> **TEXTO EXTRAÍDO**:
■ ■ ■
Representação feminina na política do Brasil

PAULA HELENO VERGUEIRO*
 
Já com a versão original deste artigo praticamente pronta, dou de cara com matéria veiculada na edição brasileira digital do periódico El País, dia 30 de novembro, acerca do “papel cada vez mais ativo das mulheres no Brasil”.

As primeiras linhas do texto reportam que a população feminina em nosso país supera 105 milhões de pessoas e que só no corrente ano a massa de renda das mulheres deve atingir R$ 1,584 trilhão, o que equivaleria ao PIB da Suécia ou da Bélgica. A matéria ressalta, ainda, que na última década a massa de renda das mulheres teve um aumento da ordem de 83%, enquanto a dos homens atingira meros 45%.

Diante do tom superlativo adotado, a conclusão do autor não poderia ser outra: “Estes dados refletem o protagonismo inédito que as mulheres assumiram no Brasil, do ponto de vista econômico e social, a ponto de modificar o curso de decisões políticas. Basta ver como o protesto feminino contra o ministério inicial de Michel Temer, composto somente por homens, fez com que ele recuasse, buscando integrantes do sexo feminino. Ou o papel do protesto feminino para elucidar um caso de estupro coletivo no Rio de Janeiro neste ano”.

A leitura crítica me levou ao primeiro questionamento: esse jornal quer me fazer crer que, diante de todos os tormentos suportados por nós durante os últimos 11 meses, o ano de 2016 foi diferenciado e particularmente positivo justo na histórica condição de aviltamento e inferioridade da mulher no contexto social?
■ ■ ■
> **MATERIAL FORNECIDO**:
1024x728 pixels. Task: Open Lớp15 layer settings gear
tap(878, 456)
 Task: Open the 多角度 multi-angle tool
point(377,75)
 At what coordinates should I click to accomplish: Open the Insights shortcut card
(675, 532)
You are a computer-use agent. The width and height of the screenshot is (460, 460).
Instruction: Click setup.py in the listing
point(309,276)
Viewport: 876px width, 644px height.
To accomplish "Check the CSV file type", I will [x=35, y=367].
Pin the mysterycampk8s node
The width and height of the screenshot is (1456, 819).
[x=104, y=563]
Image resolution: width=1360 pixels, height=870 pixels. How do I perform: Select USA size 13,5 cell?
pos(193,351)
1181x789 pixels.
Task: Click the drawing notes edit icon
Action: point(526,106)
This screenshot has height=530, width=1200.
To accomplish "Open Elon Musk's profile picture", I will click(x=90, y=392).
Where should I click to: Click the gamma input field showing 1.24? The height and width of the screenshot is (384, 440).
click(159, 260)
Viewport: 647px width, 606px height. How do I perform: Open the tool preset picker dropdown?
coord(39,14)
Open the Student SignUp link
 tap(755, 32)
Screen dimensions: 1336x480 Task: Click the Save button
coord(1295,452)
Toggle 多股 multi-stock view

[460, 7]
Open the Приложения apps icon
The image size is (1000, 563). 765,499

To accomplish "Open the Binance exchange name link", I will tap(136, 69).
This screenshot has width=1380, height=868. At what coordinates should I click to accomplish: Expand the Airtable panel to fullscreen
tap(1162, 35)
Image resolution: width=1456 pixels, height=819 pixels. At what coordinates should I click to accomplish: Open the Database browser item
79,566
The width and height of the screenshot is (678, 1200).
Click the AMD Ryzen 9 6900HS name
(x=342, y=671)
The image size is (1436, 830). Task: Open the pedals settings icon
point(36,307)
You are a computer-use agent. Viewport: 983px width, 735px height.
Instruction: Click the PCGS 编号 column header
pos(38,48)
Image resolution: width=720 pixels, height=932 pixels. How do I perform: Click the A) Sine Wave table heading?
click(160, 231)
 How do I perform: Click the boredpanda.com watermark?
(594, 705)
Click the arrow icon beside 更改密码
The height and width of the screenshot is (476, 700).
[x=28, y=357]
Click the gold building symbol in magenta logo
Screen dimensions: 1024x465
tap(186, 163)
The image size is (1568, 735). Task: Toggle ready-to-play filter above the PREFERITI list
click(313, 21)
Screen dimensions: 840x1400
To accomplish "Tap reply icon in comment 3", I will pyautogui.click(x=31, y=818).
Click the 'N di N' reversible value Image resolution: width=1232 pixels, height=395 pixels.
■ ■ ■
> **TAREFAS**:
A – Transcreva todo o trecho do artigo sobre a representação feminina que vai de "Representação feminina na" até "atingira meros 45%.", trocando "massa de renda" por "soma de rendimentos".
B – Prossiga com a redação do artigo sobre a representação feminina a partir da última frase apresentada.
Os itens acima provêm de uma fonte distinta da do artigo.

> **RESPOSTAS EM ORDEM**:
A –
Representação feminina na política do Brasil

PAULA HELENO VERGUEIRO*
 
Já com a versão original deste artigo praticamente pronta, dou de cara com matéria veiculada na edição brasileira digital do periódico El País, dia 30 de novembro, acerca do “papel cada vez mais ativo das mulheres no Brasil”.

As primeiras linhas do texto reportam que a população feminina em nosso país supera 105 milhões de pessoas e que só no corrente ano a soma de rendimentos das mulheres deve atingir R$ 1,584 trilhão, o que equivaleria ao PIB da Suécia ou da Bélgica. A matéria ressalta, ainda, que na última década a soma de rendimentos das mulheres teve um aumento da ordem de 83%, enquanto a dos homens atingira meros 45%.

B –
Resolvi voltar ao texto que começara a escrever dias antes e, guiando-me pela frase “A raiva é a pólvora, a organização a faísca”, proferida em uma assembleia de mulheres na Argentina à época do movimento Ni una menos, em que nossas irmãs protestaram contra o feminicídio naquele país – dessa vez tragicamente ilustrado pelo assassinato da jovem Lucía Pérez, de 16 anos, depois de drogada e estuprada –, rearrumei algumas das ideias ora apresentadas.

Tudo começa no princípio constitucional da isonomia. Na obra fundamental O princípio da isonomia e a igualdade da mulher no Direito Constitucional, o professor Carlos Roberto Siqueira Castro assinala que “em sintonia com a universal preocupação acerca do problema jurídico da igualdade entre os seres humanos, que de certo modo tem sido uma vocação humanista do corrente século, sobretudo após a Segunda Grande Guerra, a quase totalidade das constituições contemporâneas dedica um ou mais dispositivos à infindável questão da isonomia, muitas vezes com espantosa explicitude no aspecto que ora mais de perto nos interessa, a ponto de exigir a igualdade absoluta de direitos entre homens e mulheres em todos os setores da vida social ou, quando menos, proibindo solenemente discriminações legislativas por motivo de sexo. É certo, todavia, consoante temos assinalado ao longo deste ensaio, que a ordem jurídica, mesmo a constitucional, não tem conseguido eliminar, ou evitar, as tremendas distorções socioculturais que tanto prejudicam a efetiva emancipação da mulher no convívio social”.

A isonomia constitucional somente atingirá a desejada concretude se for compreendida e experimentada em sua integralidade, ou seja, nos planos formal e material. A letra da garantia do tratamento igualitário de nada vale se a prática social não nos poupa de cenas diárias dos tipos mais cruéis de violação às mulheres e a seus direitos. Essa isonomia manca não nos serve.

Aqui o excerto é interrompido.